Avec ce film de monstre dans la lignée de King Kong, Ishirô Honda livre ce qui est devenu aujourd'hui un mythe de la pop culture. Je n'ai pu voir que la version française du film, qui d'après Wikipédia correspond à un montage différent de l'original en japonais, il faudrait donc que je revois le film dans sa version originale pour comparer. La version française m'a paru cohérente, et la force évocatrice des images était bien présente.
Malgré son âge, la magie du film a opéré sur moi. Le monstre est crédible, et le film parvient à poser rapidement son ambiance et son propos sur le nucléaire, la peur de la destruction, la puissance de la technologie, et tout ce que la critique aura bien voulu lui faire dire. On perçoit très bien chez tous les différents personnages ce sentiment mêlé de fascination et de peur, qui est constitutif du "sublime" tel que le définit Kant : "un plaisir négatif".
De nombreux plans sont très bien construits, notamment un plan où l'on voit Tokyo embrasée : l'eau de la baie de Tokyo, la terre de la ville, le feu et le ciel empli de fumées se superposent pour créer cette impression de "totalité" là encore propre au sublime kantien (et oui coco, toi aussi fait de la philo avec Godzilla).
On y retrouve de nombreuses substitutions, inversions ou glissements intéressants :
Le professeur Yamane, représentant de la science et de la raison, confronté aux hypothèses superstitieuses des habitants de l'île d'Odo, se retrouve confronté au monstre (voir c'est croire). Il donne devant une assemblée parlementaire une explication rationnelle à l'arrivée du monstre, avant de chercher à s'opposer à ce qu'on cherche à abattre le monstre. Il y a donc un constant balancement entre la raison et la sensibilité.
Même balancement lorsque la jeune Emiko, venue annoncée à Serizawa qu'elle souhaite le quitter pour Ogata, se retrouve finalement confrontée à la découverte effroyable du scientifique. Au sentiment se substitue la raison.

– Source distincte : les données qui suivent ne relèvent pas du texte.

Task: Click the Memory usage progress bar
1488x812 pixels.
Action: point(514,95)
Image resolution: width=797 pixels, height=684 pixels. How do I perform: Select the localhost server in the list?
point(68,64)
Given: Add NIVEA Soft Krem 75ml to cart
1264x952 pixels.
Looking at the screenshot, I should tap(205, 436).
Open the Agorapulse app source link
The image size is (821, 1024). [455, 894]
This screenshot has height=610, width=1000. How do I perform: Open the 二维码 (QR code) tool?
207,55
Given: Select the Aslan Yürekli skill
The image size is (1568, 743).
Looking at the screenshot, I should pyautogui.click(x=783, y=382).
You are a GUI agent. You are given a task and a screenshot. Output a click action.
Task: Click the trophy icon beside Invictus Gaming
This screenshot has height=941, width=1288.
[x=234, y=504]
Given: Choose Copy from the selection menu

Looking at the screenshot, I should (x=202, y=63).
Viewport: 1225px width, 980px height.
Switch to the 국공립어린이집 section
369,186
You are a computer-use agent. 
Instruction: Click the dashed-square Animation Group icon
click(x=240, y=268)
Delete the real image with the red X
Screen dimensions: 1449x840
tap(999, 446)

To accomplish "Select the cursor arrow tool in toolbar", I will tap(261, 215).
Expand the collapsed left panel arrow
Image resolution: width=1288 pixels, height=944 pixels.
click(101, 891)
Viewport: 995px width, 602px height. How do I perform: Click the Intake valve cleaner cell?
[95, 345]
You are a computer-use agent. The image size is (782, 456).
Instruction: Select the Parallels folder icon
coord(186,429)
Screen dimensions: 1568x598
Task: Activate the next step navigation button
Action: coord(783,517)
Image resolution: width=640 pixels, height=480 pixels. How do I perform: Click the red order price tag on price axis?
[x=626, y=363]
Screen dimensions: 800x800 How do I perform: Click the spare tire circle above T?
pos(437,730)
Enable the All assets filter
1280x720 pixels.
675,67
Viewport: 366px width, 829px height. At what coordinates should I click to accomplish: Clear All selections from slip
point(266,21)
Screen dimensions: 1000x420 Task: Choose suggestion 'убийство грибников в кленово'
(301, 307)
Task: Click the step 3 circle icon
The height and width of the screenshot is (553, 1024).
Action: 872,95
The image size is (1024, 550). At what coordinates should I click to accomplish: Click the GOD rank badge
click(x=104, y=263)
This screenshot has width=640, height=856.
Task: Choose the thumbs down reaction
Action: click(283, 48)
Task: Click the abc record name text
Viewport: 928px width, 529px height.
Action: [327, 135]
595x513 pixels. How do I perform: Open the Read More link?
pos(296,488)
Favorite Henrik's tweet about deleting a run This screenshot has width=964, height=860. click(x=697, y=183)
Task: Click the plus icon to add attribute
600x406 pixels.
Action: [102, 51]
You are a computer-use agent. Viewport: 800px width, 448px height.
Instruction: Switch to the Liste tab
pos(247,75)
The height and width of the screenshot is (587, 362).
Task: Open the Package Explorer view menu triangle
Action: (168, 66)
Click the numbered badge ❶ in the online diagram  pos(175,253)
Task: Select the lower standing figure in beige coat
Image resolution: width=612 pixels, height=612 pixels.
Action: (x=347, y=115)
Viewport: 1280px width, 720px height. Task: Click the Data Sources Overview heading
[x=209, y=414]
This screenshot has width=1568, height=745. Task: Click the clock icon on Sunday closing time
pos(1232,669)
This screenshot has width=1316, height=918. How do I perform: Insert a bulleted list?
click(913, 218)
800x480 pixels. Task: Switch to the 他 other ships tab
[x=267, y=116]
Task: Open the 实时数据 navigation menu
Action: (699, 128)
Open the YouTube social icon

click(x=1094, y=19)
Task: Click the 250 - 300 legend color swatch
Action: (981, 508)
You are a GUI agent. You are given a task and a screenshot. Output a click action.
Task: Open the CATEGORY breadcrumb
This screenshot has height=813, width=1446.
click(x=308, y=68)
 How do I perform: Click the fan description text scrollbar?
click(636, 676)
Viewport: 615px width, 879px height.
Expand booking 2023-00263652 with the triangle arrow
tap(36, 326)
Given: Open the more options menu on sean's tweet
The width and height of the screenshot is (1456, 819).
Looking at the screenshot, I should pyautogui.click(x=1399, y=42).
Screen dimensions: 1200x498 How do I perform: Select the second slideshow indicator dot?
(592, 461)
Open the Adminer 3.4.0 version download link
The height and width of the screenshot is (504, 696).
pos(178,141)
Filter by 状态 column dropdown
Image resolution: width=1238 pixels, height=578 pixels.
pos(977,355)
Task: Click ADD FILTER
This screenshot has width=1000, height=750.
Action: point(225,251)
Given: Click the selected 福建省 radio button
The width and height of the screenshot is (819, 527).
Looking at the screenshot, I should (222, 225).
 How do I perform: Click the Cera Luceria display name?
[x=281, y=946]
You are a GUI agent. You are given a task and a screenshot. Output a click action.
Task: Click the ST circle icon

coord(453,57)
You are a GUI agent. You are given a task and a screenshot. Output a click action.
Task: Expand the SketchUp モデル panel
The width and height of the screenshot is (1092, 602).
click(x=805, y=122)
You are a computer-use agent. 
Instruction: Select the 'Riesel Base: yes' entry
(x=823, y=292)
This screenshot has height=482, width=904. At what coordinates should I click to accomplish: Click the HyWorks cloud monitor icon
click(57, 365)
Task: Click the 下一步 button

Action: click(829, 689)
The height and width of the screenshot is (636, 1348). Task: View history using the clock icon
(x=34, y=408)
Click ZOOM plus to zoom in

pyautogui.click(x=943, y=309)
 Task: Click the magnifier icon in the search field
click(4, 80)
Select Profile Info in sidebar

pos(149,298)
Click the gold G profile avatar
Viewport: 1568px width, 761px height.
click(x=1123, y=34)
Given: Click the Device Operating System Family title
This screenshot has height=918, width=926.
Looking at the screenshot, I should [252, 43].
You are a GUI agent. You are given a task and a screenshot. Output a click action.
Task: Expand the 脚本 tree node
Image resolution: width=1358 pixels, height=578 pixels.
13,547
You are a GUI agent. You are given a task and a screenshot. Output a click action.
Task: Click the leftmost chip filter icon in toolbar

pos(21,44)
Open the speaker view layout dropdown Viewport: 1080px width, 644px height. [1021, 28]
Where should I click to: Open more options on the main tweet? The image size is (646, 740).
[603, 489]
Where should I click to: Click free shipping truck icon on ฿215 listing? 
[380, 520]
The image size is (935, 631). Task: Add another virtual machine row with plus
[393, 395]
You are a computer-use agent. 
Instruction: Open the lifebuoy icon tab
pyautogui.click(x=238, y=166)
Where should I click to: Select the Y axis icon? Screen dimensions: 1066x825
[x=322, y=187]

Enfin, à la croyance superstitieuse des habitants de l'île d'Odo, où un vieux pêcheur dit qu'il faut sacrifier une jeune fille au monstre-dieu, se substitue le sacrifice final du scientifique-sauveur incapable de faire face à sa propre oeuvre de destruction.
Un grand film donc, où l'être humain est justement réduit à sa place de pauvre hère face aux déchaînements conjugués de la puissance de la "nature" et de la technologie humaine. Un film qui fait encore échos aux problématiques contemporaines, et qui en aura probablement pendant encore longtemps.